Words of Advice: William S. Burroughs on the Road, is a 2007 documentary about William S. Burroughs directed by Lars Movin and Steen Møller Rasmussen and produced in Denmark. The documentary is based on never-before-seen footage from his visit to Denmark in October 1983, and from his later years in Lawrence, Kansas.

Shortly thereafter he began touring and reading his work to new generations of readers and thus establishing himself as a cult figure. The film focuses on Burroughs' unique talent as a performer, and on his later work, especially what is known as The Last Trilogy. In addition to the historic footage there are new interviews with friends and colleagues such as James Grauerholz, John Giorno, Hal Willner, Jennie Skerl, Regina Weinreich, Ann Douglas. Music by Material, Patti Smith, and Islamic Diggers.
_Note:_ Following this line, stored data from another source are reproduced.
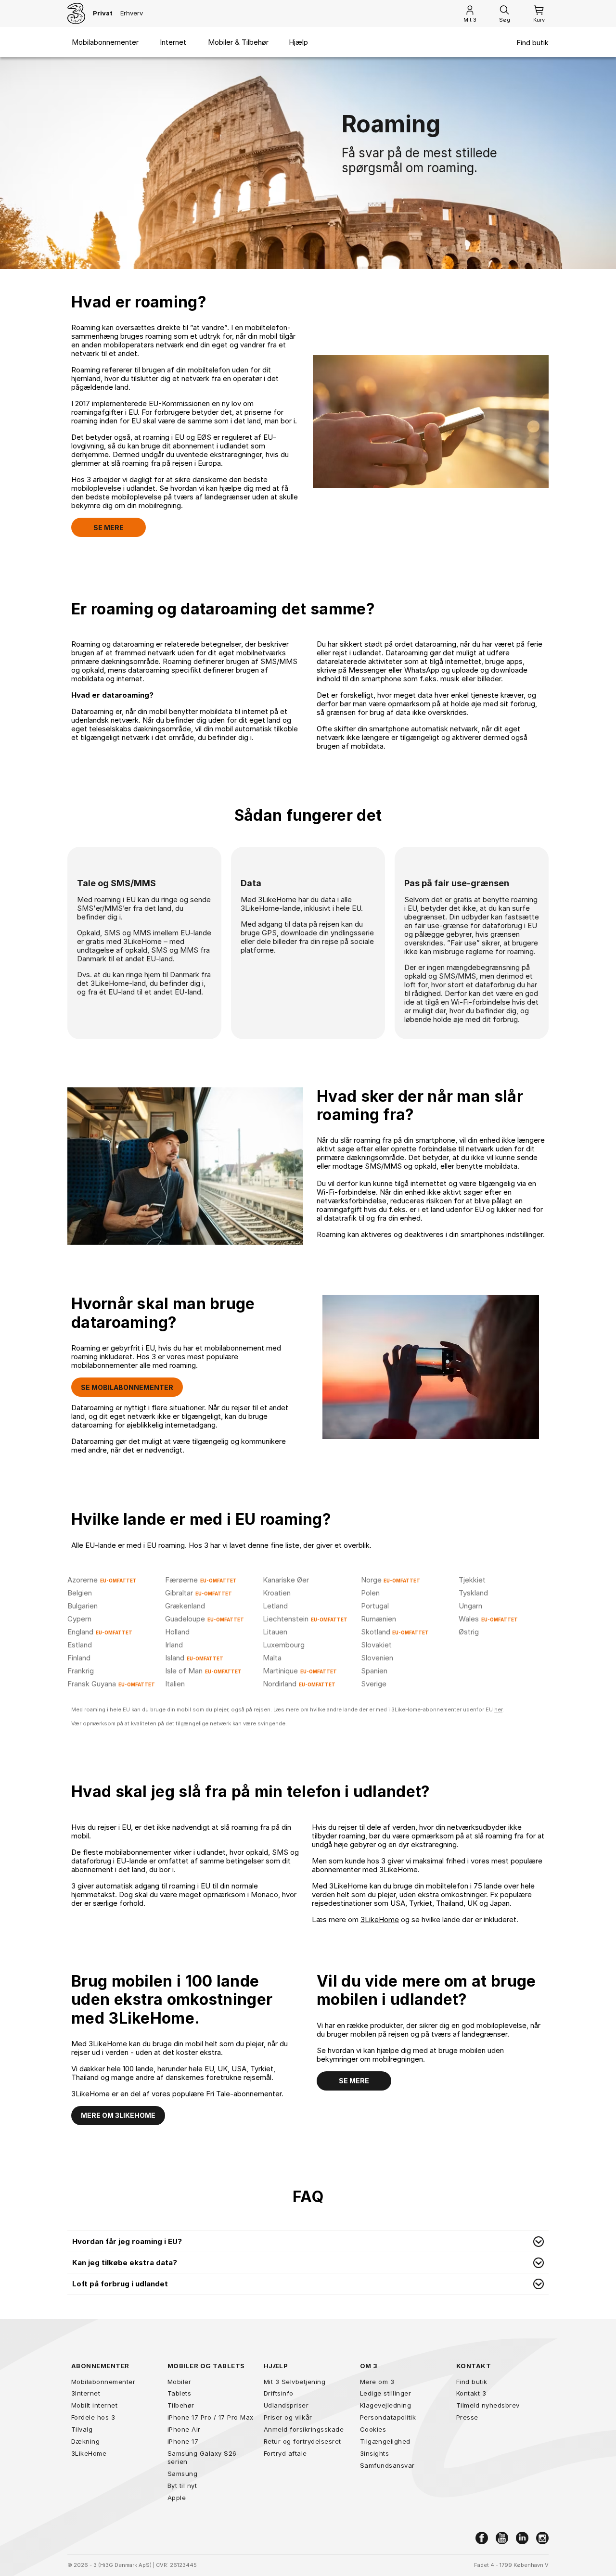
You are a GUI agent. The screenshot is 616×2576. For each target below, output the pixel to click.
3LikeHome (379, 1919)
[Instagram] (542, 2538)
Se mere (108, 527)
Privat (103, 13)
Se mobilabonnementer (127, 1387)
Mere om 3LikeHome (118, 2115)
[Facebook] (481, 2538)
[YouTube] (502, 2538)
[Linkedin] (522, 2538)
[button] (308, 2241)
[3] (76, 13)
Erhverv (131, 13)
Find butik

The film premiered on 9 November 2007 at the Copenhagen International Documentary Festival in Copenhagen and the book and a Burroughs photo exhibition were launched the same night. The first international screening took place at the Paradiso in Amsterdam, as part of a Burroughs tribute event on 10 November 2007. Rasmussen was awarded the Danish Film Institute's Roos Award 2007, for "outstanding efforts in documentary filmmaking" on the basis of the film.